Nothing but the lines from the first line of the records below to the line holding "Shop from UK (63, 2529)" belongs in the answer, copied exactly and without pictures.
*** Opening of DATA LISTING ***
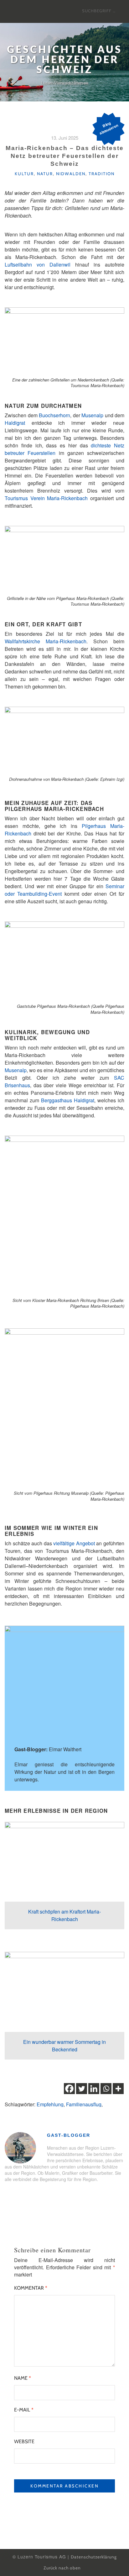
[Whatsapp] (106, 2088)
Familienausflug (83, 2104)
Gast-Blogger (68, 2135)
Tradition (102, 173)
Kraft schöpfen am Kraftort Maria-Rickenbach (64, 1915)
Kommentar (30, 2288)
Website (24, 2441)
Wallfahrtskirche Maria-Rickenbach (45, 641)
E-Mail (24, 2410)
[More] (118, 2088)
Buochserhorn (54, 415)
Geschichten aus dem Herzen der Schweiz (64, 60)
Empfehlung (50, 2104)
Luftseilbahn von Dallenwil (37, 264)
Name (22, 2378)
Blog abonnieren (109, 128)
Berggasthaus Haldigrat (67, 1100)
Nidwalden (70, 173)
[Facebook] (69, 2088)
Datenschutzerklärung (94, 2556)
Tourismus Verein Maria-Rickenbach (46, 498)
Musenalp (92, 415)
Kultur (24, 173)
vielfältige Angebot (74, 1543)
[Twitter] (81, 2088)
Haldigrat (15, 422)
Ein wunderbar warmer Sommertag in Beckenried (64, 2045)
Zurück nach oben (63, 2567)
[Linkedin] (93, 2088)
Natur (45, 173)
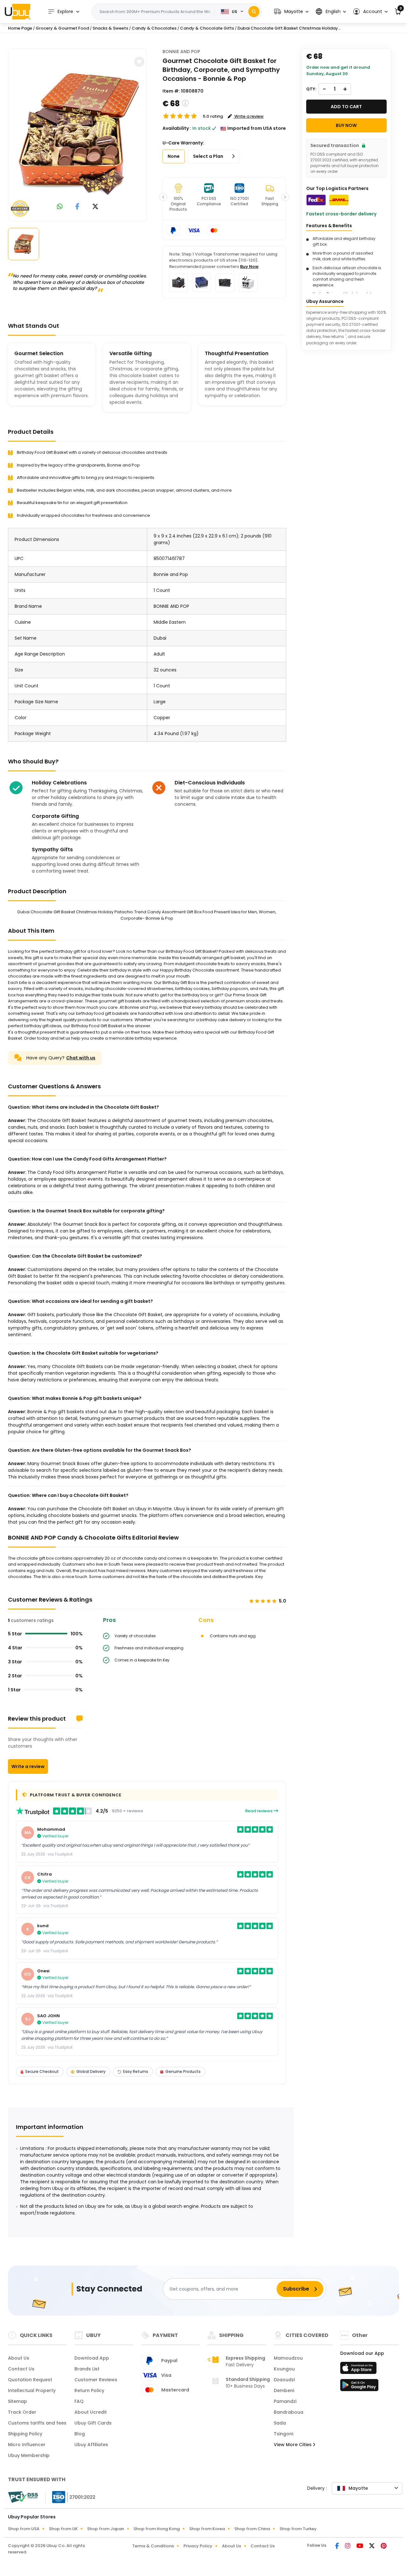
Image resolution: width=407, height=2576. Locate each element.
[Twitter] (372, 2546)
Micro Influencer (26, 2444)
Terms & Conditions (153, 2546)
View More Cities (293, 2444)
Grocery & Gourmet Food (62, 28)
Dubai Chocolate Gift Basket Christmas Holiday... (289, 28)
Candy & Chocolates (154, 28)
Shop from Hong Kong (157, 2529)
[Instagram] (348, 2546)
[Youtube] (360, 2546)
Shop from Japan (105, 2529)
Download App (91, 2358)
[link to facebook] (77, 207)
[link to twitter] (95, 207)
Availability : (176, 128)
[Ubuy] (17, 11)
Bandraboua (288, 2412)
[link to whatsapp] (60, 207)
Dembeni (284, 2390)
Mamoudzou (288, 2358)
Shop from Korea (207, 2529)
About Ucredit (90, 2412)
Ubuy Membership (29, 2455)
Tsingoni (283, 2434)
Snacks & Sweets (110, 28)
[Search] (253, 11)
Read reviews (259, 1811)
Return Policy (89, 2390)
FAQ (79, 2401)
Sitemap (17, 2401)
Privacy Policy (197, 2546)
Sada (280, 2423)
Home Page (20, 28)
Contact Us (21, 2369)
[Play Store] (359, 2387)
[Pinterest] (383, 2546)
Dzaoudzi (284, 2379)
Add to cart (346, 106)
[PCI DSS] (23, 2497)
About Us (18, 2358)
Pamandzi (285, 2401)
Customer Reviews (95, 2379)
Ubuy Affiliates (91, 2444)
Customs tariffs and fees (37, 2423)
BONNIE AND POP (181, 51)
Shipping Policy (25, 2434)
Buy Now (249, 266)
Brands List (87, 2369)
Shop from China (252, 2529)
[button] (291, 12)
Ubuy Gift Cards (93, 2423)
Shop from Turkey (298, 2529)
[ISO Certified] (70, 2497)
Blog (79, 2434)
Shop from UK (63, 2529)
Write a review (28, 1766)
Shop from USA (23, 2529)
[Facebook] (337, 2546)
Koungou (284, 2369)
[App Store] (359, 2370)
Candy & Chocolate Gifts (207, 28)
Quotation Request (30, 2379)
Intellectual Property (32, 2390)
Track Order (22, 2412)
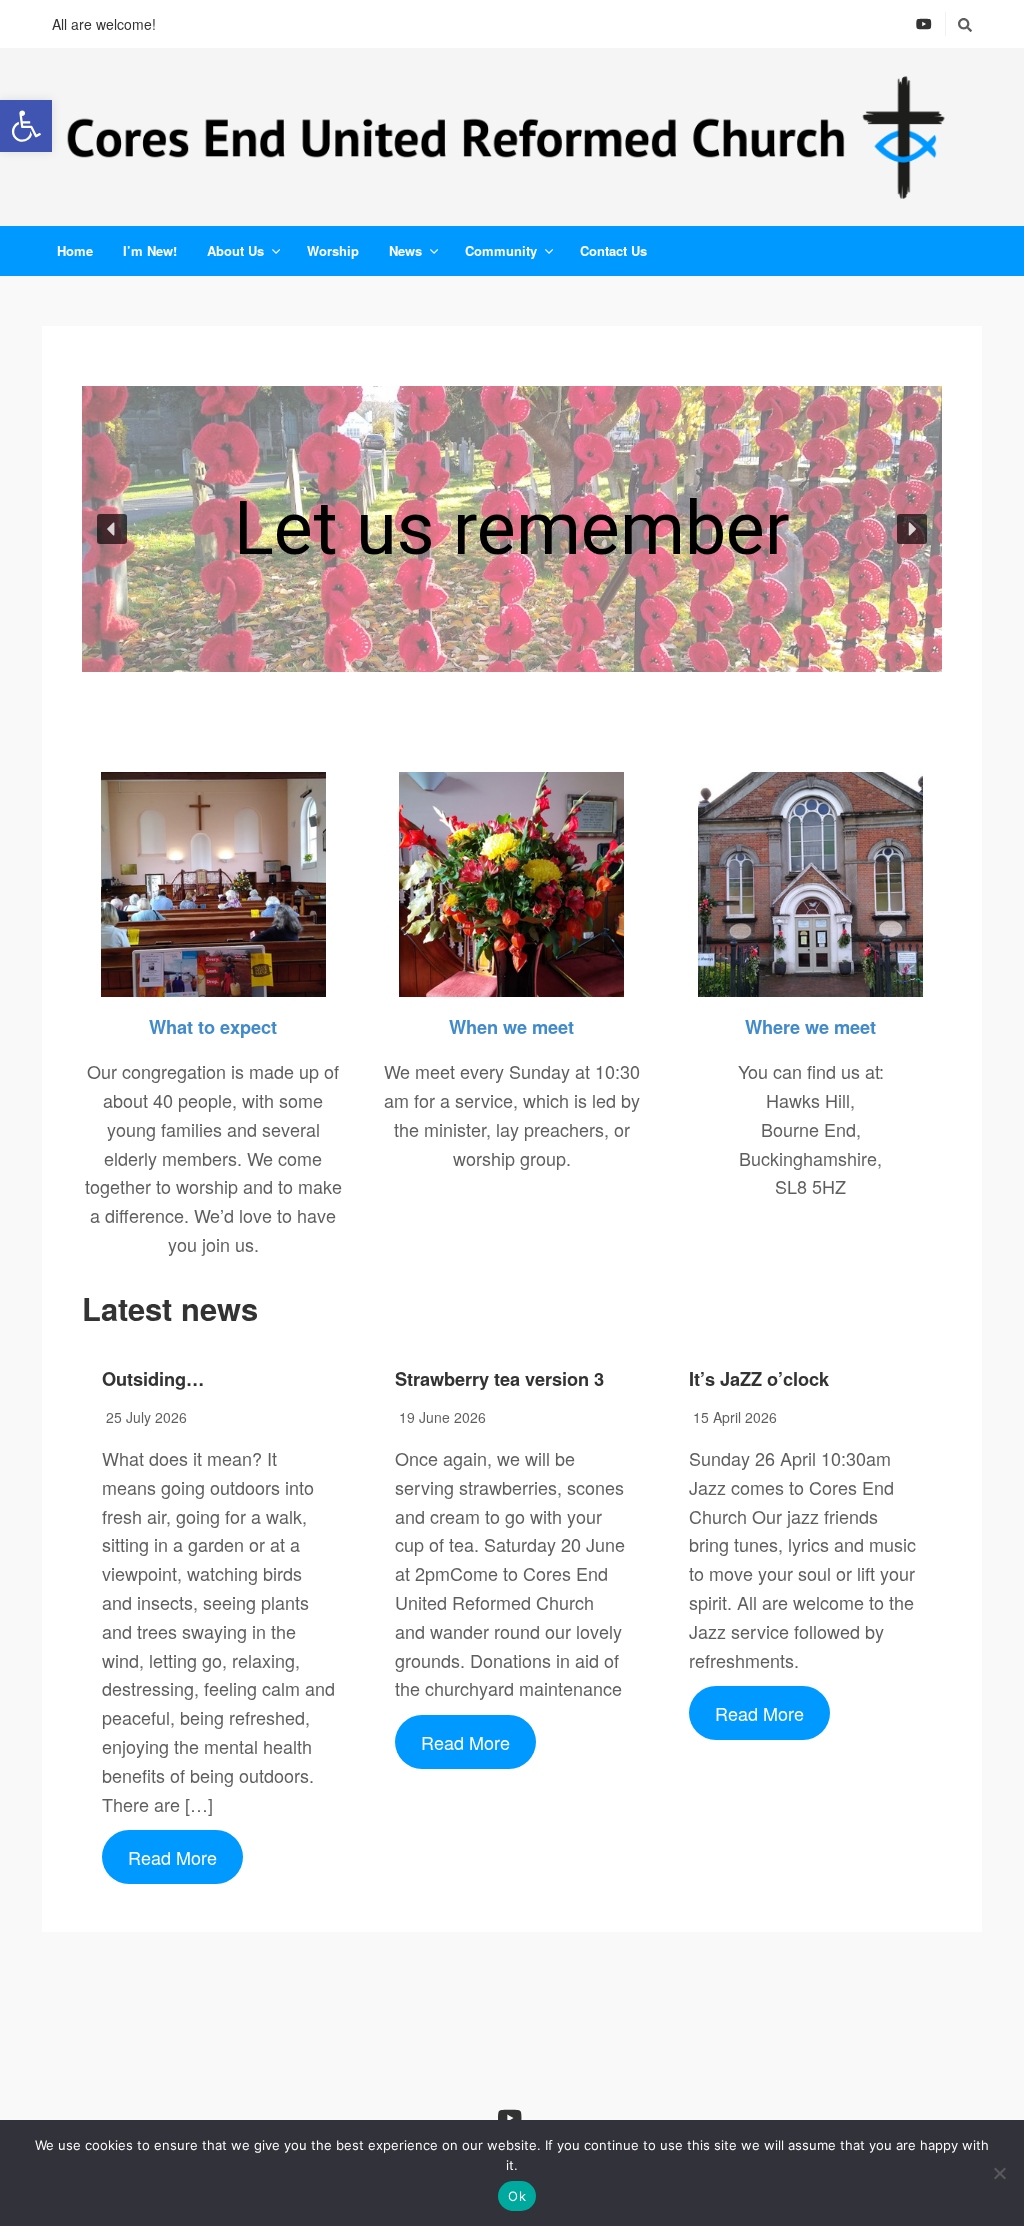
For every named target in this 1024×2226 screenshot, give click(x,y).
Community (501, 250)
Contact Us (613, 250)
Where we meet (810, 1026)
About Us (235, 250)
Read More (172, 1857)
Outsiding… (153, 1378)
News (405, 250)
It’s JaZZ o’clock (759, 1378)
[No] (999, 2173)
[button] (26, 126)
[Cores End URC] (512, 137)
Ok (517, 2196)
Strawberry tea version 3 (499, 1378)
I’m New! (150, 250)
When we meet (511, 1026)
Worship (333, 250)
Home (75, 250)
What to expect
*** Close of DATA LISTING ***
_WRITTEN SOLUTION_
[Whatsapp] (106, 2088)
Familienausflug (83, 2104)
Gast-Blogger (68, 2135)
Tradition (102, 173)
Kraft schöpfen am Kraftort Maria-Rickenbach (64, 1915)
Kommentar (30, 2288)
Website (24, 2441)
Wallfahrtskirche Maria-Rickenbach (45, 641)
E-Mail (24, 2410)
[More] (118, 2088)
Buochserhorn (54, 415)
Geschichten aus dem Herzen der Schweiz (64, 60)
Empfehlung (50, 2104)
Luftseilbahn von Dallenwil (37, 264)
Name (22, 2378)
Blog abonnieren (109, 128)
Berggasthaus Haldigrat (67, 1100)
Nidwalden (70, 173)
[Facebook] (69, 2088)
Datenschutzerklärung (94, 2556)
Tourismus Verein Maria-Rickenbach (46, 498)
Musenalp (92, 415)
Kultur (24, 173)
vielfältige Angebot (74, 1543)
[Twitter] (81, 2088)
Haldigrat (15, 422)
Ein wunderbar warmer Sommertag in Beckenried (64, 2045)
Zurück nach oben (63, 2567)
[Linkedin] (93, 2088)
Natur (45, 173)
Image resolution: width=407, height=2576. Locate each element.
[Twitter] (372, 2546)
Micro Influencer (26, 2444)
Terms & Conditions (153, 2546)
View More Cities (293, 2444)
Grocery & Gourmet Food (62, 28)
Dubai Chocolate Gift Basket Christmas Holiday... (289, 28)
Candy & Chocolates (154, 28)
Shop from Hong Kong (157, 2529)
[Instagram] (348, 2546)
[Youtube] (360, 2546)
Shop from Japan (105, 2529)
Download App (91, 2358)
[link to facebook] (77, 207)
[link to twitter] (95, 207)
Availability : (176, 128)
[Ubuy] (17, 11)
Bandraboua (288, 2412)
[link to whatsapp] (60, 207)
Dembeni (284, 2390)
Mamoudzou (288, 2358)
Shop from Korea (207, 2529)
About Ucredit (90, 2412)
Ubuy Membership (29, 2455)
Tsingoni (283, 2434)
Snacks & Sweets (110, 28)
[Search] (253, 11)
Read reviews (259, 1811)
Return Policy (89, 2390)
FAQ (79, 2401)
Sitemap (17, 2401)
Privacy Policy (197, 2546)
Sada (280, 2423)
Home Page (20, 28)
Contact Us (21, 2369)
[Play Store] (359, 2387)
[Pinterest] (383, 2546)
Dzaoudzi (284, 2379)
Add to cart (346, 106)
[PCI DSS] (23, 2497)
About Us (18, 2358)
Pamandzi (285, 2401)
Customer Reviews (95, 2379)
Ubuy Affiliates (91, 2444)
Customs tariffs and fees (37, 2423)
BONNIE AND POP (181, 51)
Shipping Policy (25, 2434)
Buy Now (249, 266)
Brands List (87, 2369)
Shop from China (252, 2529)
[button] (291, 12)
Ubuy Gift Cards (93, 2423)
Shop from Turkey (298, 2529)
[ISO Certified] (70, 2497)
Blog (79, 2434)
Shop from UK (63, 2529)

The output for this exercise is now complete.